* **Tasks to perform**
a - List every name that begins with "OB" in the article about the OB 2000 restaurant.
b - Pick up the article about the OB 2000 hamburger joint after its last sentence and keep writing.

Fry 2K
Such might have been the predictions of the founders of OB 2000, a small office-divey restaurant which had its genesis more than a quarter of a century ago. People predicted a lot of weird things back then. Despite what the name suggests, OB 2000 is not a space-age restaurant with an automaton named Hal flipping patties in the back. Nor is it a front for burger-loving cultists whose spaceship is three years late. OB 2000 really is just what it appears to be: a straightforward hamburger joint serving conscientious food to office workers between the hours of 9:30 a.m. and 3 p.m. That’s why it is called OB 2000. It’s an abbreviation for Office Building 2000.
Yes, good people of Earth. There is a restaurant whose first and middle names are Office and Building.
Why 2000? “They could never reach 2000,” joked owner Azam Khan, who pointed out that the other big office buildings on the block have names like OB 11 and OB 14. Someone behind the counter chimed in, “It was [Khan’s] goal to retire by then.” Khan supposedly did retire in the year 2000, achieving the goal he’d set for himself more than 25 years ago.

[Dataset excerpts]
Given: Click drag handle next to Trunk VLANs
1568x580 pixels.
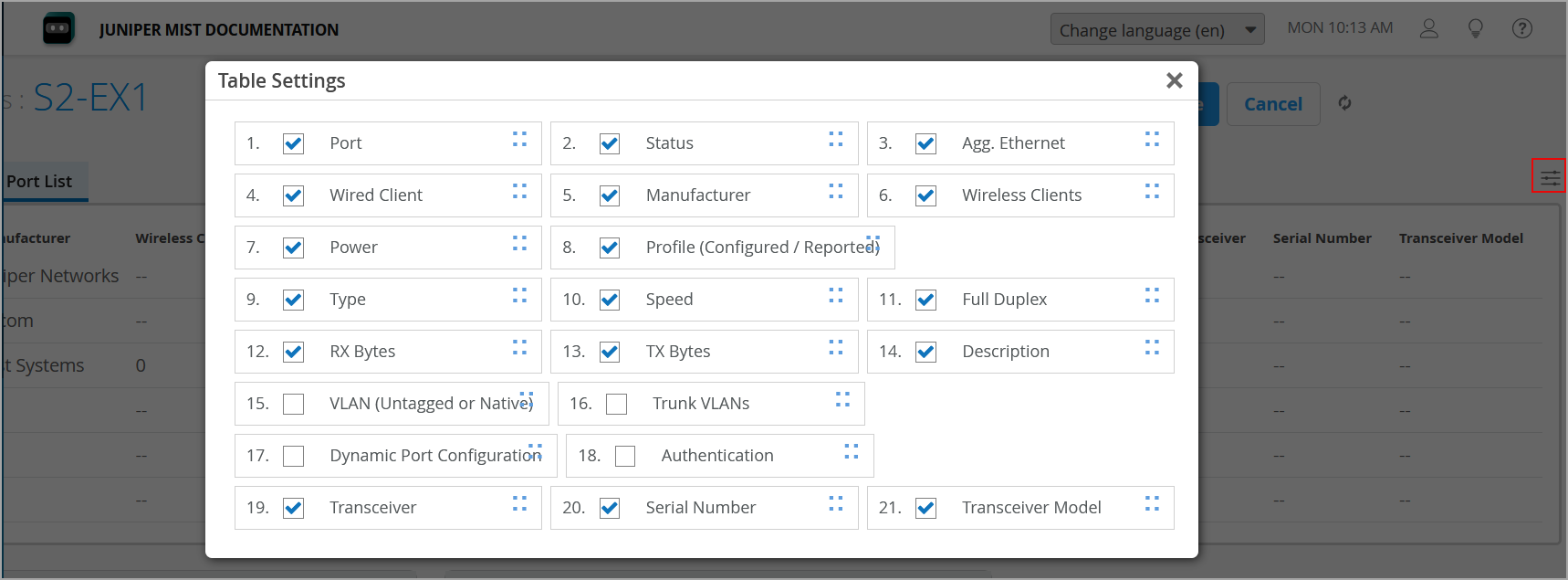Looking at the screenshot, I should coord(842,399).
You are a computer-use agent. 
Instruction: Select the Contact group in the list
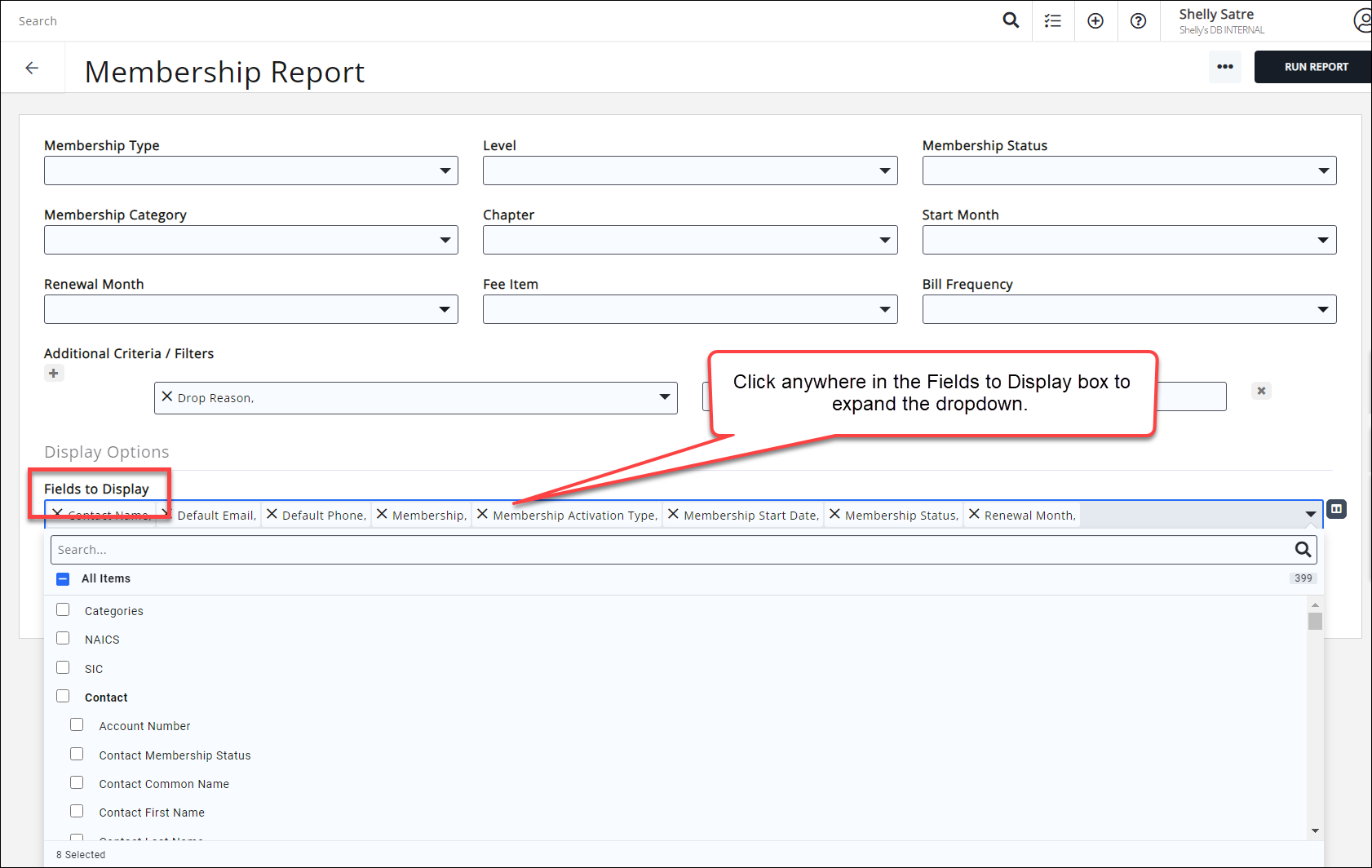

* **Outputs by task**
a - OB 2000, OB 11, OB 14

b -
Despite the millennium having come and gone, OB 2000 remains the “Home of Famous Hamburgers and Fries.” The burdens of fame notwithstanding, the hamburgers are inarguably good. However, the fries would instigate a quarrel. I’ve had good fries. I know good fries. These may be famous, but that doesn’t make them good. Their texture is fine, but some depth of flavor is missing. In truth, they’re average, which for fries means disappointing.
In a competitive burger world, how does a 28-year veteran distinguish itself from the pack? First, there is the name. OB 2000 sounds weird enough to pique the appetites of the nerdy and techie crowds. Second, there is a simplicity achieved by offering few items, with some variation. OB 2000 doesn’t ask you how you want your burger cooked. That’s because there’s only one way to cook its flat, slightly bigger than a quarter-pound but not as hefty as one-third-pound burgers: medium, and medium only.
The burger-licious patty is placed on a sesame-seed-studded bun of proportionate circumference. It’s a good-sized bun with no unnecessary hardness or roughness. Thousand Island dressing, slices of raw and sweet-tasting white onion, iceberg lettuce, tomato and pickle come de facto unless renounced.
There is your base, your foundation, your stretched canvas on which further art may be commissioned. You may express yourself with such toppings as cheese (American), bacon (presumably American), Ortega chile (Mexican-American), mushrooms (Mother Earth) and the like.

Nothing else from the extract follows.